What needs to be done: Reproduce the items starting at the very first line and ending at the line containing "coord(267,25)", swapping "selector" for "dropdown" wherever it appears and leaving everything else unchanged.

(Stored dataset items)
+ + + + +

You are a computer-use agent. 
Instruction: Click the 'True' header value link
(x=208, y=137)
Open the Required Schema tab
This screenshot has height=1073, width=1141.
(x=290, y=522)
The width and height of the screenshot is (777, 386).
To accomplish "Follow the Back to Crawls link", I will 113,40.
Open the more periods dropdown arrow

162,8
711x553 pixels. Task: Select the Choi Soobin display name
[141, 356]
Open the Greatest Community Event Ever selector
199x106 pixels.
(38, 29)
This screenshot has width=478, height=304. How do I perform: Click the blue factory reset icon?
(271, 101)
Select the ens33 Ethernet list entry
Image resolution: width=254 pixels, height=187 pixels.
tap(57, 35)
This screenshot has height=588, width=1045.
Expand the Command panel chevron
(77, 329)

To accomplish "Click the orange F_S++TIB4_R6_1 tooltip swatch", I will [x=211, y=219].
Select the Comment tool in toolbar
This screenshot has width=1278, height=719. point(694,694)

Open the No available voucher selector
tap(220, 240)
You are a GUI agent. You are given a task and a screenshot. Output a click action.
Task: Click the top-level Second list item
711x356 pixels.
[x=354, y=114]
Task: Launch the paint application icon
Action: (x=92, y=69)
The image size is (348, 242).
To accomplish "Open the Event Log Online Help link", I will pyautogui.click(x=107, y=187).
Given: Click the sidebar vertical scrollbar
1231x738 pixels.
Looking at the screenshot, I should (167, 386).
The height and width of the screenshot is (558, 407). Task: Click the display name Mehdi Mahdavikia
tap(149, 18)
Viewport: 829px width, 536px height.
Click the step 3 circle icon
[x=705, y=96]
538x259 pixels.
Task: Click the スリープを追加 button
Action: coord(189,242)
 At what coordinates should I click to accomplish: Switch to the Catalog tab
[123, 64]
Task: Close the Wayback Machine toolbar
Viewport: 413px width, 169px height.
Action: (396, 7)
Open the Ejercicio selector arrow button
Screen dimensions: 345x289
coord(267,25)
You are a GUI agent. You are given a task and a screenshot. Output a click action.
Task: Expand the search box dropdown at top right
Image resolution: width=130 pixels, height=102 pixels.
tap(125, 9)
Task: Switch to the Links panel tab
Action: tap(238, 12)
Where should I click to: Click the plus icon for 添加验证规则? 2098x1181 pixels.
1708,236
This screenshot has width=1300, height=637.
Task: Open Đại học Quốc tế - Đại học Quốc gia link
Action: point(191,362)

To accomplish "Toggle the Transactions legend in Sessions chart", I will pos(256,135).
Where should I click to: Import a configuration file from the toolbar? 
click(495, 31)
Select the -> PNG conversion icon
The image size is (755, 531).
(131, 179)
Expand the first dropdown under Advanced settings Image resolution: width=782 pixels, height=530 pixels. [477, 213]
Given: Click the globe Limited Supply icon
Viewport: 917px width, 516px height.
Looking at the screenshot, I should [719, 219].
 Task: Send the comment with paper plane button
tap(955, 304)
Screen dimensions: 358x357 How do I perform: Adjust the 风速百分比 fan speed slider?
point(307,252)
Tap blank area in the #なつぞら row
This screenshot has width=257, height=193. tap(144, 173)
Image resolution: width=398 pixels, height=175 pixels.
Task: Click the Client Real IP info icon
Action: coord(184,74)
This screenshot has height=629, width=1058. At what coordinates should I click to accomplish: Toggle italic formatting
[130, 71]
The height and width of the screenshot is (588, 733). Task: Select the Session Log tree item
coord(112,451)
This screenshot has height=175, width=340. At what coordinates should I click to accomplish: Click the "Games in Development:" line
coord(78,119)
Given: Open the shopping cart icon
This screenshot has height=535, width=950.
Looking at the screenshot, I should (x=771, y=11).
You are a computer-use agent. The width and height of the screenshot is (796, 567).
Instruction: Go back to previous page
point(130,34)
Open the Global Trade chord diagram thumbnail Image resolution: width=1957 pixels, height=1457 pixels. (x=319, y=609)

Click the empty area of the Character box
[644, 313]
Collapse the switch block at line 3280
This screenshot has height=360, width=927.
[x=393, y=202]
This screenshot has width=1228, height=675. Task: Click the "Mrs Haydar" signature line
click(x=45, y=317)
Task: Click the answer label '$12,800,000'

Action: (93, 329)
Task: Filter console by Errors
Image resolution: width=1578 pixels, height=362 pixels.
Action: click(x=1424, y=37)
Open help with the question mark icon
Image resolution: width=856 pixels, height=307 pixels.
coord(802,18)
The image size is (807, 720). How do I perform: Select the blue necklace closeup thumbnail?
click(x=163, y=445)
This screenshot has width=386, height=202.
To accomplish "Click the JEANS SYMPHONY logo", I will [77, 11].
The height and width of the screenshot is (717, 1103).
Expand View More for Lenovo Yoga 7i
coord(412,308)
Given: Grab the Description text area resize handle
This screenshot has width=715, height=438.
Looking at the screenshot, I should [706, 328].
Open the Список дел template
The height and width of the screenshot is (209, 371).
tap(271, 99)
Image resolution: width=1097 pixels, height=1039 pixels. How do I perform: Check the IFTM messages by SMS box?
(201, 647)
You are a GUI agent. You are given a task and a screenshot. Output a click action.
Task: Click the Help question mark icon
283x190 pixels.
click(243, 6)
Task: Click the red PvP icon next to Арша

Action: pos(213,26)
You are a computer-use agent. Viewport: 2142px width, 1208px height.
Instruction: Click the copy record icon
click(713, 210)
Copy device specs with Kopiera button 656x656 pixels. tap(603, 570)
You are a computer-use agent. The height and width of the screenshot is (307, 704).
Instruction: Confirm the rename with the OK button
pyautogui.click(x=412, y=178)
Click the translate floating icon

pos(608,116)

+ + + + +

Result of this task:
You are a computer-use agent. 
Instruction: Click the 'True' header value link
(x=208, y=137)
Open the Required Schema tab
This screenshot has height=1073, width=1141.
(x=290, y=522)
The width and height of the screenshot is (777, 386).
To accomplish "Follow the Back to Crawls link", I will 113,40.
Open the more periods dropdown arrow

162,8
711x553 pixels. Task: Select the Choi Soobin display name
[141, 356]
Open the Greatest Community Event Ever dropdown
199x106 pixels.
(38, 29)
This screenshot has width=478, height=304. How do I perform: Click the blue factory reset icon?
(271, 101)
Select the ens33 Ethernet list entry
Image resolution: width=254 pixels, height=187 pixels.
tap(57, 35)
This screenshot has height=588, width=1045.
Expand the Command panel chevron
(77, 329)

To accomplish "Click the orange F_S++TIB4_R6_1 tooltip swatch", I will [x=211, y=219].
Select the Comment tool in toolbar
This screenshot has width=1278, height=719. point(694,694)

Open the No available voucher dropdown
tap(220, 240)
You are a GUI agent. You are given a task and a screenshot. Output a click action.
Task: Click the top-level Second list item
711x356 pixels.
[x=354, y=114]
Task: Launch the paint application icon
Action: (x=92, y=69)
The image size is (348, 242).
To accomplish "Open the Event Log Online Help link", I will pyautogui.click(x=107, y=187).
Given: Click the sidebar vertical scrollbar
1231x738 pixels.
Looking at the screenshot, I should (167, 386).
The height and width of the screenshot is (558, 407). Task: Click the display name Mehdi Mahdavikia
tap(149, 18)
Viewport: 829px width, 536px height.
Click the step 3 circle icon
[x=705, y=96]
538x259 pixels.
Task: Click the スリープを追加 button
Action: coord(189,242)
 At what coordinates should I click to accomplish: Switch to the Catalog tab
[123, 64]
Task: Close the Wayback Machine toolbar
Viewport: 413px width, 169px height.
Action: (396, 7)
Open the Ejercicio dropdown arrow button
Screen dimensions: 345x289
coord(267,25)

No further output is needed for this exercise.